── Available data ──
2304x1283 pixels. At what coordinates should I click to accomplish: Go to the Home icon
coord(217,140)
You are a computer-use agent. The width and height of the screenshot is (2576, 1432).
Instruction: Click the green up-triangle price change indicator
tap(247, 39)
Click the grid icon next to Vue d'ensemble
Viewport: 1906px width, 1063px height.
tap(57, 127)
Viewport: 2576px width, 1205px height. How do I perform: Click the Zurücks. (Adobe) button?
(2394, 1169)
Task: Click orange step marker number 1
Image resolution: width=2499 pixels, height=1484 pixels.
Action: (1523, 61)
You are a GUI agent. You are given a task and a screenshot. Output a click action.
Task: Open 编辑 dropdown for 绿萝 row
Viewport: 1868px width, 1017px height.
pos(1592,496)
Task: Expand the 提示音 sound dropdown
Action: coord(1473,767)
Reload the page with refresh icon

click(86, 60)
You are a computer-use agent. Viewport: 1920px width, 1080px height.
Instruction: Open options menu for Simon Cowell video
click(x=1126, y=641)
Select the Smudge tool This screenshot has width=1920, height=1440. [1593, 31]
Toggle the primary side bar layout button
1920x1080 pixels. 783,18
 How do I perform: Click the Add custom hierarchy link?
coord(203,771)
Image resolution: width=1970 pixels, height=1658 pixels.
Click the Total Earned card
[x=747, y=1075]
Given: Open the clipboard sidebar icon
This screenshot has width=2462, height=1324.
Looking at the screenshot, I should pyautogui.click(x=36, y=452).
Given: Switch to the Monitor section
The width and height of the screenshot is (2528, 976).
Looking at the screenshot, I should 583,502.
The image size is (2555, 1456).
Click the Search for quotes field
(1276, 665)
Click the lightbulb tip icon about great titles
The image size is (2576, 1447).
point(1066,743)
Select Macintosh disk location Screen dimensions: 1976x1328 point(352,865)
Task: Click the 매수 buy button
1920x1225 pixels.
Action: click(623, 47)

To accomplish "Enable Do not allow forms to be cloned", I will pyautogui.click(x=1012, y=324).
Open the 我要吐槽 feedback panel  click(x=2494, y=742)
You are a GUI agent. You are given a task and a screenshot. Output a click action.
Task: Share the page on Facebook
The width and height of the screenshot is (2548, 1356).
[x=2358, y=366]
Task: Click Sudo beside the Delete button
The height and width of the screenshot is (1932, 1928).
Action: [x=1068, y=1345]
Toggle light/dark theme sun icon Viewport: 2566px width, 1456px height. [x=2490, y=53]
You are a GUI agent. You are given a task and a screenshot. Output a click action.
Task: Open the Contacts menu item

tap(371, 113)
───
→ Exercise instructions
Each line of the data that has the string "computer" should be returned.

→ Answer below
You are a computer-use agent. The width and height of the screenshot is (2576, 1432).
You are a computer-use agent. Viewport: 1920px width, 1080px height.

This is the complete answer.